-------- SUPPLIED MATERIAL --------
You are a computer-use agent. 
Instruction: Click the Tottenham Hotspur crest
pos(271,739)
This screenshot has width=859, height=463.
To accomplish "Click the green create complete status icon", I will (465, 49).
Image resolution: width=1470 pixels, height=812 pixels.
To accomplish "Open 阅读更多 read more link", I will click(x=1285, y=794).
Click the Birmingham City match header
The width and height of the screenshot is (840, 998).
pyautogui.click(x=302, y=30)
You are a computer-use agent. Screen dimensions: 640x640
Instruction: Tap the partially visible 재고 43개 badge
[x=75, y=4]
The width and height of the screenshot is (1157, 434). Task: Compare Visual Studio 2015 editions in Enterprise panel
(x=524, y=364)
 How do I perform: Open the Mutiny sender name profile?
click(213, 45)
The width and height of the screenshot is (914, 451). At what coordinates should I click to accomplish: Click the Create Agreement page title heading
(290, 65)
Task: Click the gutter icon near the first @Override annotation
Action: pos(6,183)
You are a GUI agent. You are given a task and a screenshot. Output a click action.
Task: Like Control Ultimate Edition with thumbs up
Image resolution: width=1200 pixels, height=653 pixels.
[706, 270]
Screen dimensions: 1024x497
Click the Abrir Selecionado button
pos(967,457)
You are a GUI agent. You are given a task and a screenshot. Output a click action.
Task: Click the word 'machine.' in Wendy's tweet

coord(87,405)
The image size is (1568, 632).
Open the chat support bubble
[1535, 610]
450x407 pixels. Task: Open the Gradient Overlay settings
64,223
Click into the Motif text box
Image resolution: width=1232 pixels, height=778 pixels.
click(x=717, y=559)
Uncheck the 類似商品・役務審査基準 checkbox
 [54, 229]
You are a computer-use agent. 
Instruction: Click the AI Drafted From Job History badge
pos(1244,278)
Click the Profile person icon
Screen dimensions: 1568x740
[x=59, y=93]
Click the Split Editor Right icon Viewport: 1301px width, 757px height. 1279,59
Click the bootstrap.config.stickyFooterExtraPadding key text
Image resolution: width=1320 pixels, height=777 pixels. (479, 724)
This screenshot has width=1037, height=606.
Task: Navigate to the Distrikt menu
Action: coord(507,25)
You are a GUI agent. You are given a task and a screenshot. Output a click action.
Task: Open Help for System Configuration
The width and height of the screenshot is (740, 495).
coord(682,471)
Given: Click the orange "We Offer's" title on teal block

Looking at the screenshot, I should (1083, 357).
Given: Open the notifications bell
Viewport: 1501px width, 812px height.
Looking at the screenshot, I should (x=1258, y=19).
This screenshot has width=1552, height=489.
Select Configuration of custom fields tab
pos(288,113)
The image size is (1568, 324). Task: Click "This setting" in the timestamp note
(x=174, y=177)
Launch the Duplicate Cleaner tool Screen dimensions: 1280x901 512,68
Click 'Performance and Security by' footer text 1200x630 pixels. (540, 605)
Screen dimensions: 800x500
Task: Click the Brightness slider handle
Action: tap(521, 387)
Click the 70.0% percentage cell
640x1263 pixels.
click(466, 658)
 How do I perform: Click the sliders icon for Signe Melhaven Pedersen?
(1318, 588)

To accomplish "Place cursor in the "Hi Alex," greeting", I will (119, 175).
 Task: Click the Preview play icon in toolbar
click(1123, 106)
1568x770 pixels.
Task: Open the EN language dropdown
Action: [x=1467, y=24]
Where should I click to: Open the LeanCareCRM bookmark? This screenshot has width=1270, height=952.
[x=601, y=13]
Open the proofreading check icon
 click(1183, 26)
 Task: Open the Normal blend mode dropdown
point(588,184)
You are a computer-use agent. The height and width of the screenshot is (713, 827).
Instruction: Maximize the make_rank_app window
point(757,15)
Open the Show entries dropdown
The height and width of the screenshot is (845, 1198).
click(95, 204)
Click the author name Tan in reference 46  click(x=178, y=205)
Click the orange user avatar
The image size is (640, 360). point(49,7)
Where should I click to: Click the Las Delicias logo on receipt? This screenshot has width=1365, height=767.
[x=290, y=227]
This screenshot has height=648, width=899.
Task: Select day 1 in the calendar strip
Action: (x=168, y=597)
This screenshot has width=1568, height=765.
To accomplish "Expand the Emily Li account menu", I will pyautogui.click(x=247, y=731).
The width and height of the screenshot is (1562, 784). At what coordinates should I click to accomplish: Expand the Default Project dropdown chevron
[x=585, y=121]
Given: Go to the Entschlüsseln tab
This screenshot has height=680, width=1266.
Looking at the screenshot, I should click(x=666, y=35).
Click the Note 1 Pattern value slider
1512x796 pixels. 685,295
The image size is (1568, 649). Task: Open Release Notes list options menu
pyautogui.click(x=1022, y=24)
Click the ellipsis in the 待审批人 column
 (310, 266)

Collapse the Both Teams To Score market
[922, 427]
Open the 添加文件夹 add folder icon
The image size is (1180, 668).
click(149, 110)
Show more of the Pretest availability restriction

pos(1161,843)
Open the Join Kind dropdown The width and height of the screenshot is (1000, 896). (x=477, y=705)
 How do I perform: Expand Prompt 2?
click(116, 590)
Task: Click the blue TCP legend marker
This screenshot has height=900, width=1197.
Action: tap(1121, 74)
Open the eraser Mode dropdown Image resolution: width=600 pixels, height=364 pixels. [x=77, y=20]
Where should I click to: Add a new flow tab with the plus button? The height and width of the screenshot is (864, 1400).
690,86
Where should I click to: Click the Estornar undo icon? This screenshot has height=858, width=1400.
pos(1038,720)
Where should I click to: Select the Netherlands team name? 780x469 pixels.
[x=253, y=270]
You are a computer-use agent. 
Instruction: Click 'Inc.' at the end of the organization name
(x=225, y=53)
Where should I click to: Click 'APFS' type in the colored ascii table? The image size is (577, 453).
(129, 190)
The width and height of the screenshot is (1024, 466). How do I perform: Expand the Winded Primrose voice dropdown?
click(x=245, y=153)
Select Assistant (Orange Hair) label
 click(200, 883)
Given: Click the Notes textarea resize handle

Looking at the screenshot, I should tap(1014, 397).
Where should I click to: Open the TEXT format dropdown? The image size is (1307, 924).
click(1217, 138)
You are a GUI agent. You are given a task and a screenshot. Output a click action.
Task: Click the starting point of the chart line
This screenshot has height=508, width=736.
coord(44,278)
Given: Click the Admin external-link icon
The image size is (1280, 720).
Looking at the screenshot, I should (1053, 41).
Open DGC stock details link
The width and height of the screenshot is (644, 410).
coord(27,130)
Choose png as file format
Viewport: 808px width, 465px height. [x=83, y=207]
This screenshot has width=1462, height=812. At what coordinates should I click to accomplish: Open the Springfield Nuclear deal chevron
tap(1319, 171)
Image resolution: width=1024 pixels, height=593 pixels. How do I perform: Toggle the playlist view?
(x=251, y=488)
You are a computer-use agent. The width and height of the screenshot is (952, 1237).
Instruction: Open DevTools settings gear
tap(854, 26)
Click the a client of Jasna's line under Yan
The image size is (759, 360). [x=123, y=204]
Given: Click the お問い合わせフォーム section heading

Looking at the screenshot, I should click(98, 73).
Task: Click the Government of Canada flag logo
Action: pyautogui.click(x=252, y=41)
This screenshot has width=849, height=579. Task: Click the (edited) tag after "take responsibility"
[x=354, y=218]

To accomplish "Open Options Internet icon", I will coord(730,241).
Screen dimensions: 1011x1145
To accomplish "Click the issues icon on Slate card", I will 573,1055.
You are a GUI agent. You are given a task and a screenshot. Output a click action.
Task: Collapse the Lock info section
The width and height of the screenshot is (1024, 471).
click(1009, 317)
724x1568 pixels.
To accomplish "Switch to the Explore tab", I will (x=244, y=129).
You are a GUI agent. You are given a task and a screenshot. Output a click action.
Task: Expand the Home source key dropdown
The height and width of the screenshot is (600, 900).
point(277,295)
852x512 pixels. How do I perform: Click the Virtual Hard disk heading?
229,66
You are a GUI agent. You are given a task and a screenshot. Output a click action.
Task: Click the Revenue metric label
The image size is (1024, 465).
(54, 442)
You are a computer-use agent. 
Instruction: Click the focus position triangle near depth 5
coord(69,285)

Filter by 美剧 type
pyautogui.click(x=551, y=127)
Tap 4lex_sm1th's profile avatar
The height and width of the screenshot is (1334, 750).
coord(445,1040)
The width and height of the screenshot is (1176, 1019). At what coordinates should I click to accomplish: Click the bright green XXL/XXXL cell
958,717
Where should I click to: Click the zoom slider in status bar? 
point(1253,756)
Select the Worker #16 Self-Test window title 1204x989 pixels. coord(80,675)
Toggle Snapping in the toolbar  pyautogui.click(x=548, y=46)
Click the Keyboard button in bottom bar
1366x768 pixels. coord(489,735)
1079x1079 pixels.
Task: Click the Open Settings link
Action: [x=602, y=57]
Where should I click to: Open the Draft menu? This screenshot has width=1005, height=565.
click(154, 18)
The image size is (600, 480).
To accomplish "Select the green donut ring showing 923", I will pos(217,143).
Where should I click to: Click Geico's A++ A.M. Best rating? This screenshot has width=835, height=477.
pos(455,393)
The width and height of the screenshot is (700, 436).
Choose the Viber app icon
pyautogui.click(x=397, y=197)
--------
_THE PROBLEM_
Report each line of the material in which the string "will" occurs.

_SOLUTION FOR THIS EXERCISE_
To accomplish "Click the green create complete status icon", I will (465, 49).
To accomplish "Open 阅读更多 read more link", I will click(x=1285, y=794).
To accomplish "Place cursor in the "Hi Alex," greeting", I will (119, 175).
To accomplish "Expand the Emily Li account menu", I will pyautogui.click(x=247, y=731).
To accomplish "Open Options Internet icon", I will coord(730,241).
To accomplish "Click the issues icon on Slate card", I will 573,1055.
To accomplish "Switch to the Explore tab", I will (x=244, y=129).
To accomplish "Select the green donut ring showing 923", I will pos(217,143).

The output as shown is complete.